BEGIN TASK INPUTS

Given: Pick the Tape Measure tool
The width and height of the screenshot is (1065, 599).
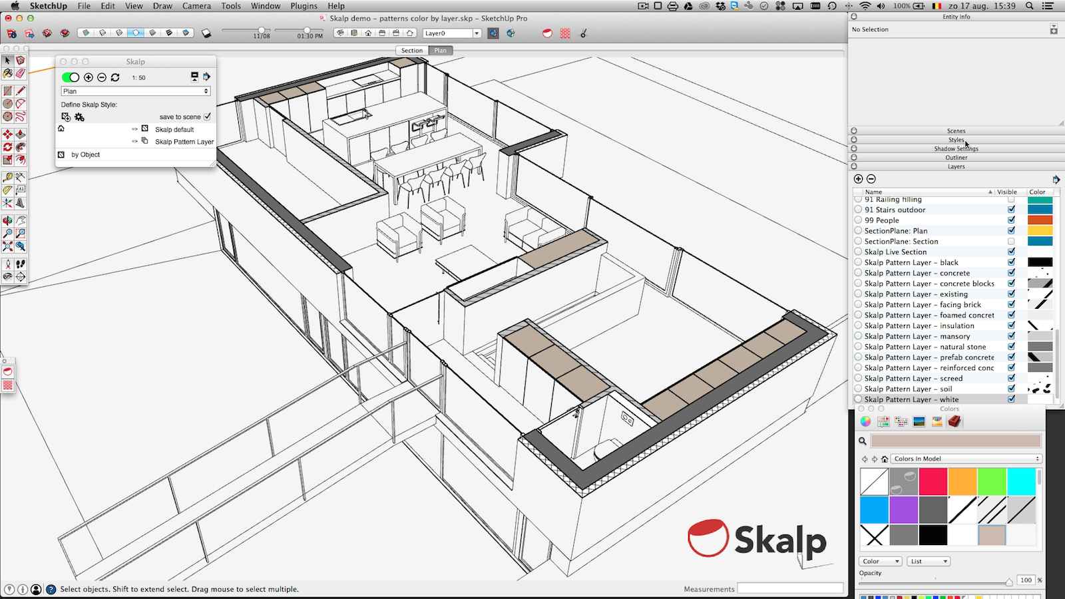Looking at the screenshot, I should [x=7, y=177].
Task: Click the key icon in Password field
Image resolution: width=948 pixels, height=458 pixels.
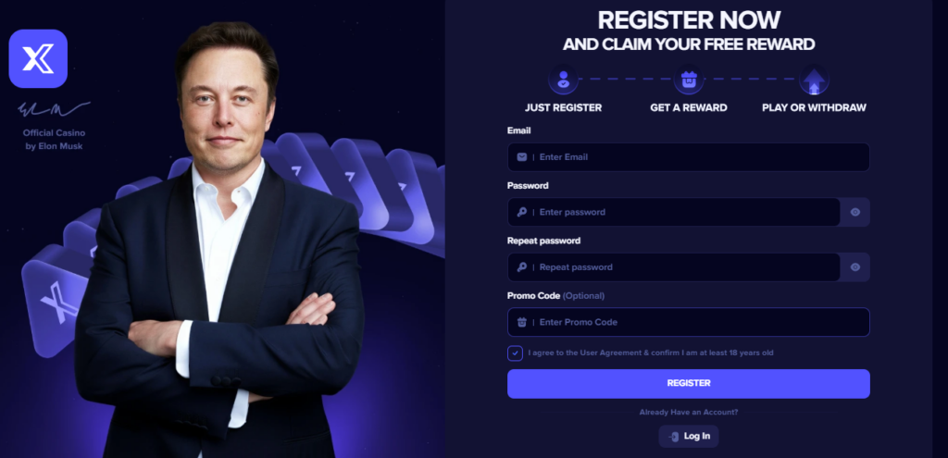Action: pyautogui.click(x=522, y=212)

END TASK INPUTS
BEGIN TASK INPUTS

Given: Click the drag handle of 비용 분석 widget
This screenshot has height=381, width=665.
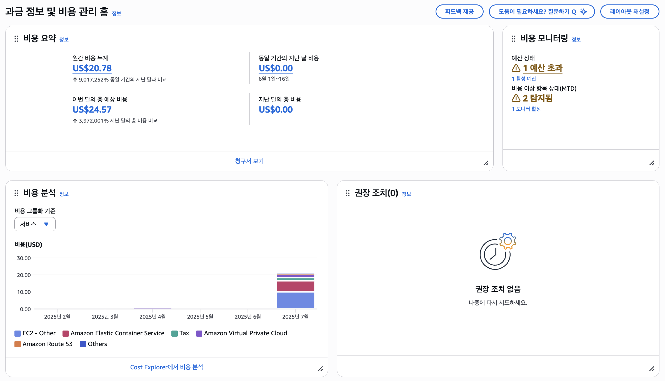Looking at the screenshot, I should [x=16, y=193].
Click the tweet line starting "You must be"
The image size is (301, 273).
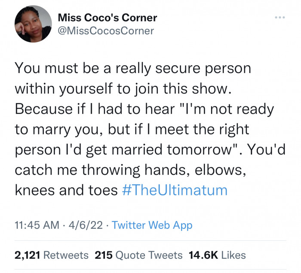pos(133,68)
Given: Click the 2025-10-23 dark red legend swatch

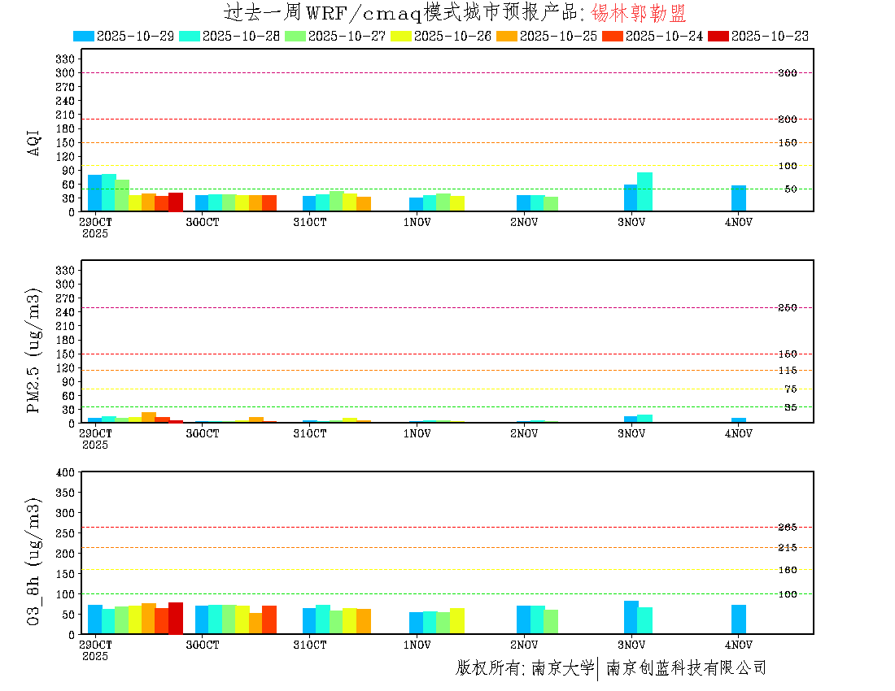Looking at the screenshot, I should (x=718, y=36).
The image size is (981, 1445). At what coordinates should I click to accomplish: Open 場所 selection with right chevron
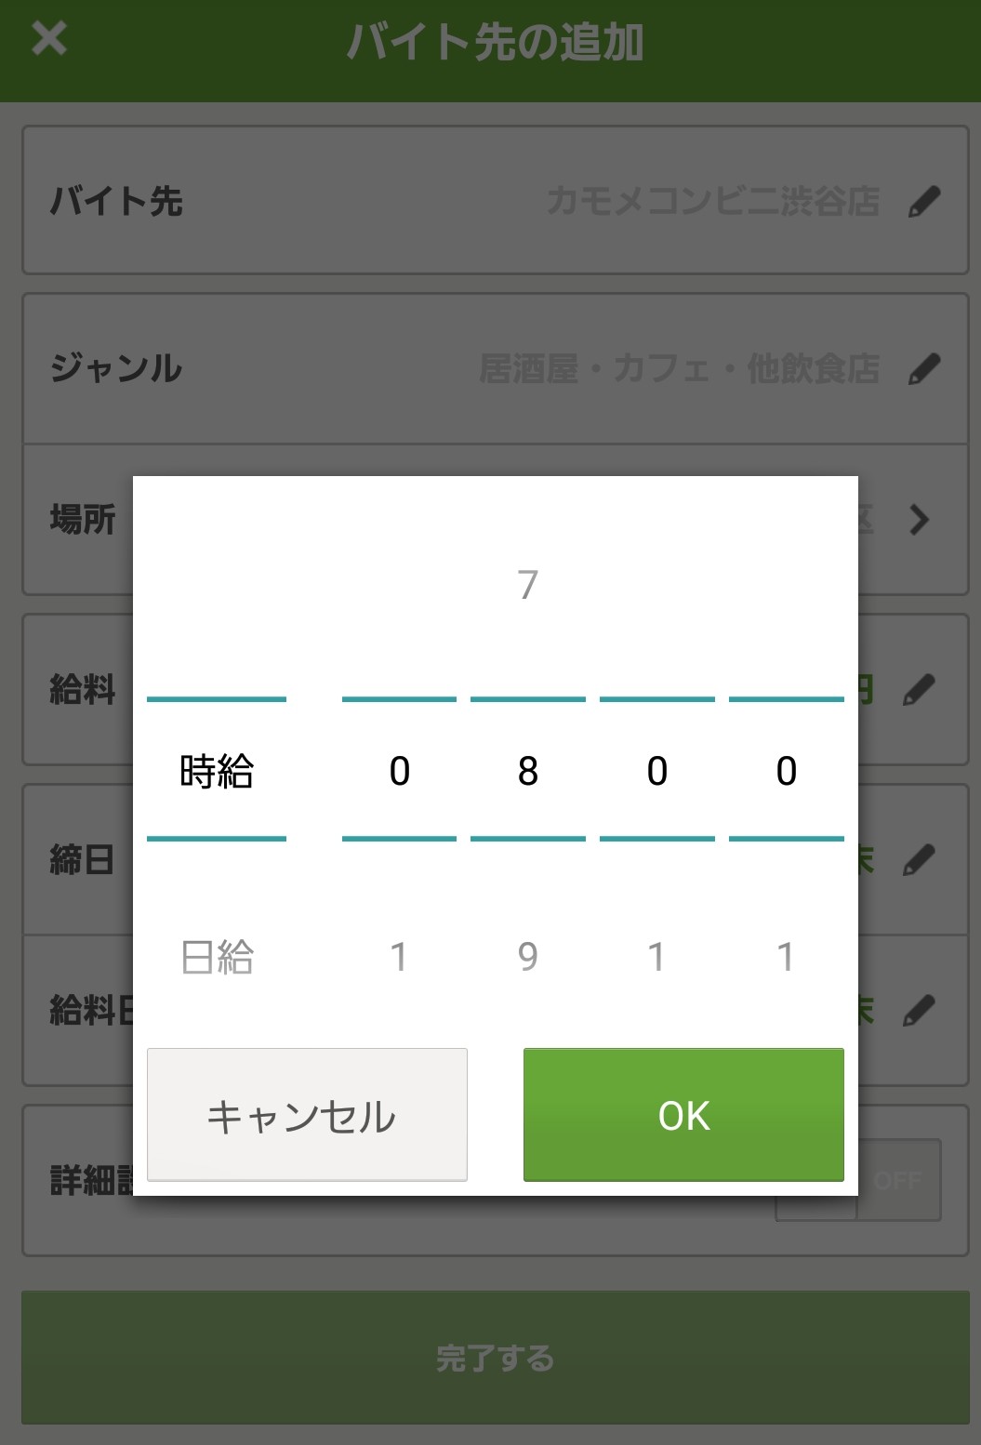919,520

END TASK INPUTS
BEGIN TASK INPUTS

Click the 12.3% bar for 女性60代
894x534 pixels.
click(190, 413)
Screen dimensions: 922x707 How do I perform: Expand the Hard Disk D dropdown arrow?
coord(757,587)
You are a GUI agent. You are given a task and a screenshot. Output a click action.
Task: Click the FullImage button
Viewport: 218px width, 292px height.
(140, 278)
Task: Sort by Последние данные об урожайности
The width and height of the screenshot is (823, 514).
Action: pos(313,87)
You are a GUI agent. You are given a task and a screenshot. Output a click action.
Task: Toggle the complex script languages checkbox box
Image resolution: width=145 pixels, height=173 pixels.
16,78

END TASK INPUTS

(PROBLEM REQUIREMENTS): Rewrite the rows starting at the line containing "Given: Pick the Tape Measure tool" and ending at the line containing "Action: pyautogui.click(x=522, y=212)", replacing "key icon" with "lock icon" and keeping everything else unchanged. Omit the pictures.

(WRITTEN RESPONSE):
Given: Pick the Tape Measure tool
The width and height of the screenshot is (1065, 599).
Looking at the screenshot, I should [x=7, y=177].
Task: Click the lock icon in Password field
Image resolution: width=948 pixels, height=458 pixels.
Action: pyautogui.click(x=522, y=212)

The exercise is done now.